Eine Erfolgsgeschichte, aber nicht auf der ganzen Linie
Der Aufstieg Jobbiks hat aus ihr allerdings nicht die stärkste politische Kraft Ungarns gemacht. Máté Hajba zufolge ist die Partei nicht mächtig genug, eines Tages zu regieren. „Ich kann mir nicht vorstellen, dass sie eine Koalition mit einer anderen Partei eingehen werden“, bemerkt er. Jobbik erreicht zwar sehr gute Ergebnisse in den ländlichen Gegenden im Osten des Landes, wo die Situation der Einwohner besonders schwierig ist, aber die Hauptstadt hat Jobbik allerdings noch längst nicht erobert. „Jobbik ist die zweitstärkste Partei – das liegt aber vor allem daran, dass die Opposition völlig zerstritten ist“, analysiert der Ständige Vertreter Ungarns im Europarat, Ferenc Robák.
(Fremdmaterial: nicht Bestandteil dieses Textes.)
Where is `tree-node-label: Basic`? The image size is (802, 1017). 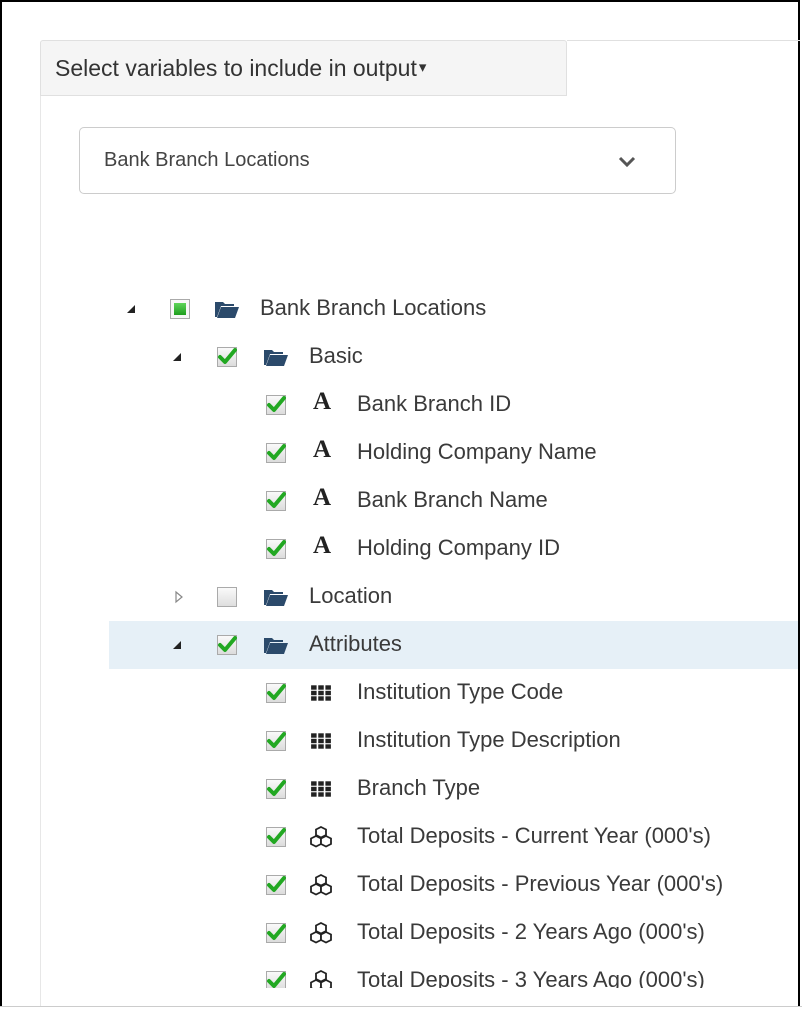 tree-node-label: Basic is located at coordinates (336, 356).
Das Neue, das Jobbik mit ihren patriotischen Ideen verkörpert, ruft keineswegs überall Beifall hervor. Lászlö Bödeus, Student an der Eötvös-Universität, spricht sich sogar für ein striktes Verbot der Partei aus.
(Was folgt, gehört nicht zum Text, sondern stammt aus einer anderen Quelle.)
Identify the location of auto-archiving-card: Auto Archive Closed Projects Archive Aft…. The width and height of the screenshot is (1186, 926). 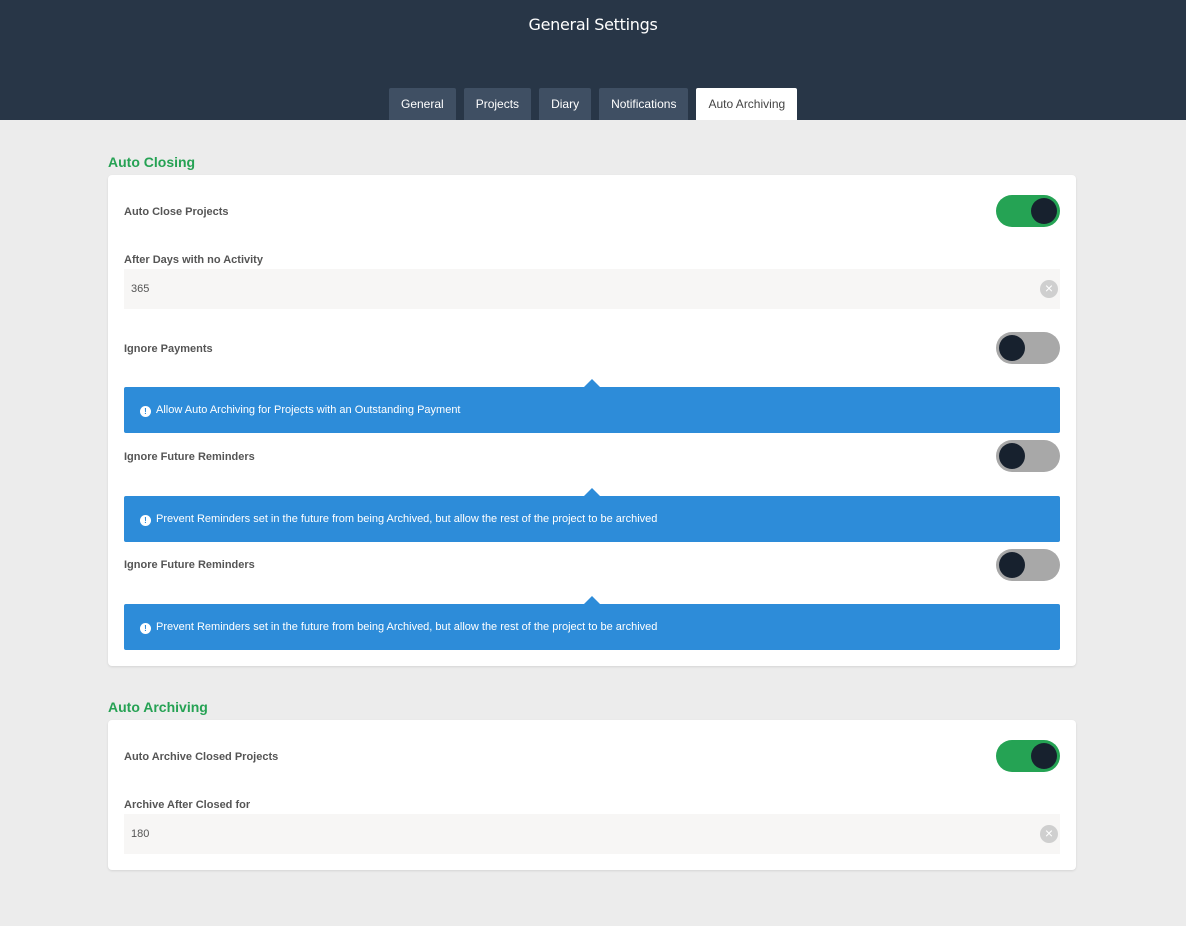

Die Abschottungspolitik des Landes gegenüber ausländischen Firmen und Investoren, das Streichen von Sozialleistungen für Roma, die Kampagne gegen „kriminelle Zigeuner“, die Unterstützung von Bürgerwehren, die Verschärfung des Abtreibungsgesetzes: das sind gleich eine Reihe von Maßnahmen, welche die jungen Leute, die pro-westlich und pro-europäisch eingestellt sind, beunruhigen. Vor der Universität fragt sich Károly Tóth, 19 Jahre, nach den Gründen für den Erfolg von Jobbik. „Ginge man die sozialen Probleme des Landes wirklich an, hätte Jobbik keine Argumente mehr und würde an Popularität verlieren.“ Ferenc Robák teilt diese Meinung: „Wir müssen echte Antworten auf die Probleme der Gesellschaft finden; die aktuelle Situation bietet einen Nährboden für Populismus.“
Die jungen Leute, seien sie nun Jobbik-Anhänger oder nicht, wollen nur eins: dass sich ihr Land ändert.